Читаем Топография счастья полностью

Прежде чем перейти непосредственно к топографиям воображаемого будущего, мне бы хотелось рассмотреть детально детство в тайге и в поселке.

Таежные дети обычно проводят свое раннее детство в оленьем стойбище со своими родителями и семьями. В семь лет они начинают учиться в поселковой школе и приезжают к родителям в тайгу на каникулы. Дети, растущие в поселке, не ездят в тайгу и, соответственно, в поселке проводят все свое детство.
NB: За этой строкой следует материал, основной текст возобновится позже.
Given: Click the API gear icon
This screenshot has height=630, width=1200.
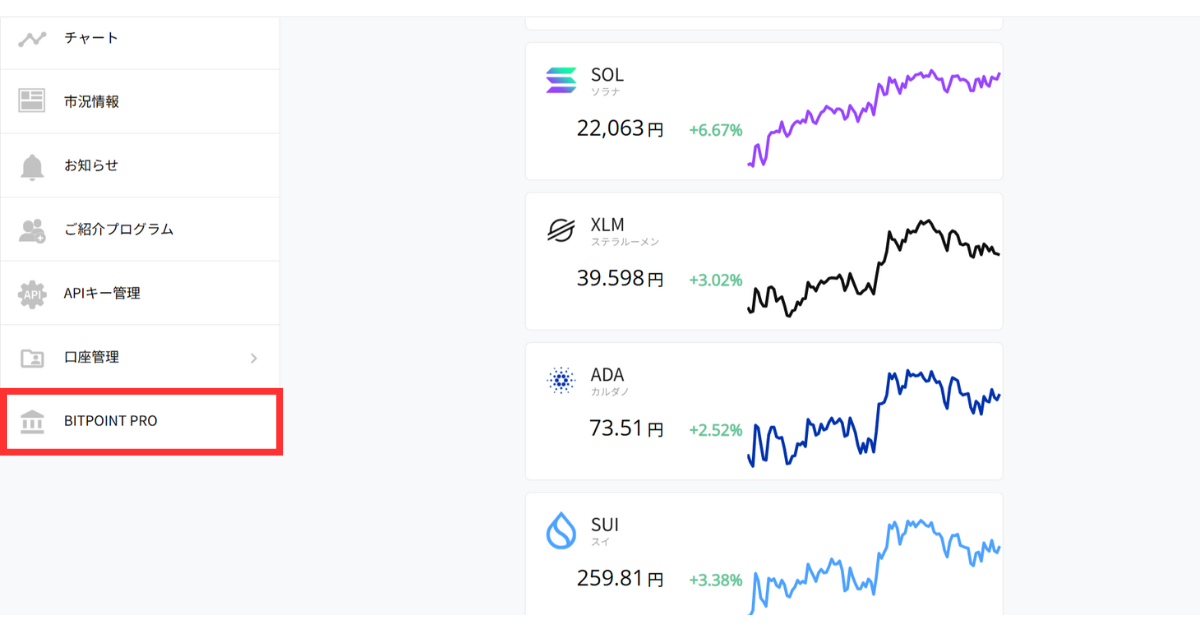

В будущих автобиографиях дети воспроизводят данную организацию пространства и описывают, где они провели основную часть своего детства — в поселке или в тайге. Эта пространственная организация отражена также в топографии и ориентации будущих движений детей и в финальных пунктах их траекторий. Таежные дети начинают свою историю с отбытия из поселка и заканчивают — возвращением к своей семье и семейному оленьему стаду в тайге. Поселковые же дети рассказывают о создании своей будущей семьи в совершенно новом пространстве (в городе или каком-либо городке за границей или в новой стране), т. е. не в поселке, где они родились и выросли.
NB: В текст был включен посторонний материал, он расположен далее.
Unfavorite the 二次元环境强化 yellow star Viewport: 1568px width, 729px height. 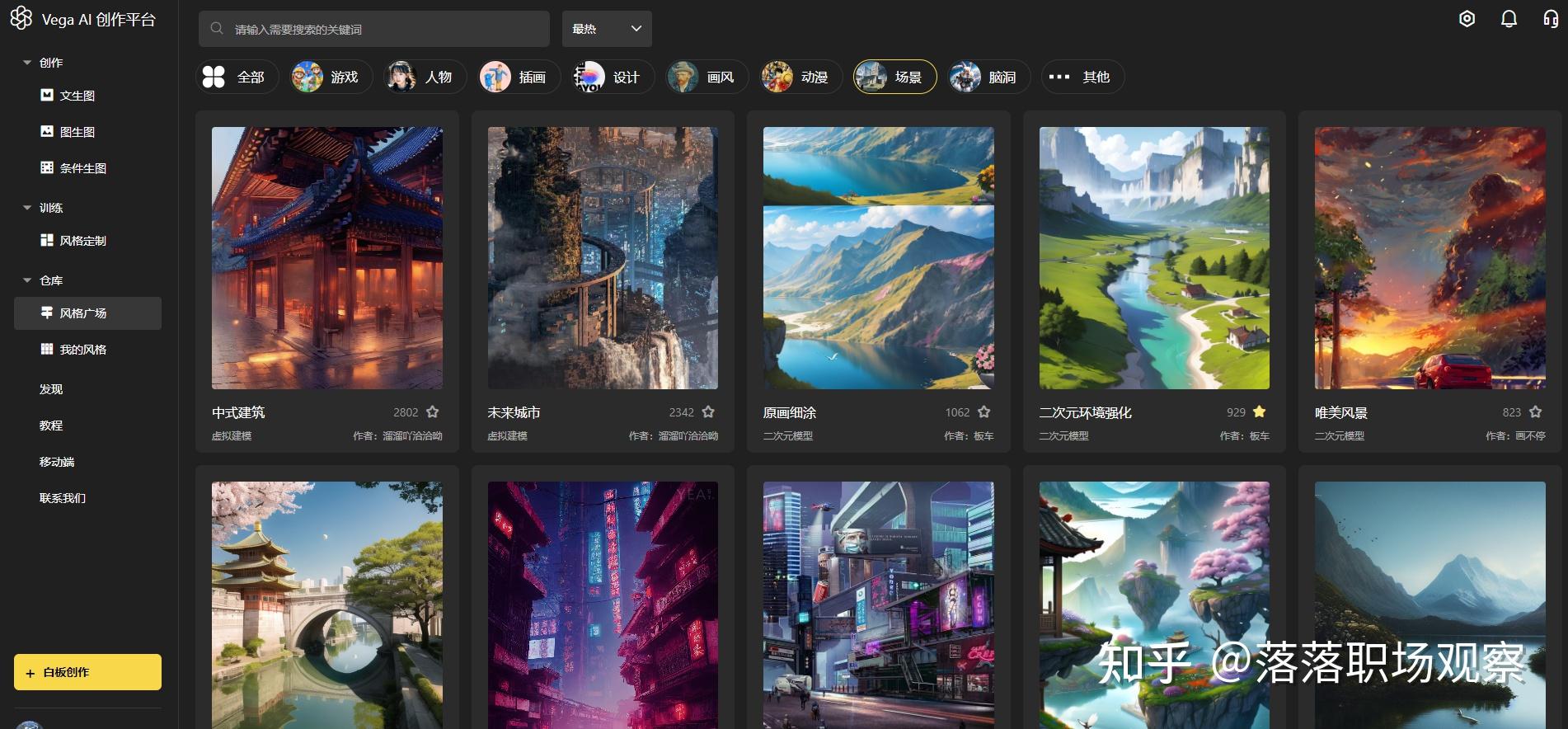click(x=1260, y=412)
Все подростки планируют получить образование в третьем элементе пространственного треугольника — в городе. Но главное отличие таежных и поселковых детей состоит в том, как они собираются использовать полученные ими в городе квалификацию и образование. В рассказах детей подросткового возраста, выросших в тайге, ярко выражен элемент нахождения удачи — нёс. Они в большинстве случаев рассказывают, как по возвращении привозят с собой найденные или заработанные ими в поездке удачу, богатство, благосостояние и делятся со своими сородичами. Данная концепция, на мой взгляд, адаптирована детьми из практики деления охотничьей добычи, которая является важным элементом социального мира стойбища. После успешной охоты, обычно на большого зверя, например лося, дикого оленя или снежного барана, охотник должен разделить тушу и раздать по частям каждому, кто находится или живет в стойбище. Опыт участия детей в практике деления формирует определенное понимание социальных отношений своего воображаемого будущего. Соответственно, таежная категория личности в большей степени основана на данной концепции: принося добычу в свою семью и в человеческий коллектив, ты формируешь свой социальный мир и социальные связи — не только с людьми, но и с миром духов (Kwon 1998, Vitebsky 2005, Willerslev 2007, Willerslev and Ulturgasheva in press).

В возрасте двенадцати — пятнадцати лет подростки активно участвуют в охоте и знают, когда и как происходит деление охотничьего промысла. В одном из наших разговоров пятнадцатилетний Афоня изложил краткую инструкцию о том, как отличать ритуал нимадун от практики деления боричэн:

Однажды два года назад мой дядя добыл дикого оленя. Он привез его на своем учаке (олене) и сразу отдал всю тушу в другую палатку, семье своего брата Михаила. Он нимадукнул тогда. А боричэн — это не нимадун, он намного проще: привозишь мясо из тайги в поселок и делишься со своими родственниками, ну и там… с друзьями. Нимадун делается не всегда, только когда нужно.

Афоня с уверенностью эксперта определяет разницу между двумя типами практик деления. Оленеводы и охотники делятся согласно принципу боричэн, вернувшись из тайги в поселок; а нимадун привязан к пространству тайги и несет в себе определенную связь охотника с животным миром и духом тайги Байанаем, который или помогает в охоте, или шлет неудачу. Краткий экскурс Афони в концепцию нимадун позволяет сделать вывод, что обязательство охотника принести и отдать тушу крупного животного семье, испытывающей недостаток в провизии, по сути, относится не к практике деления как такового; скорее всего, это эквивалент акта дарения подарка.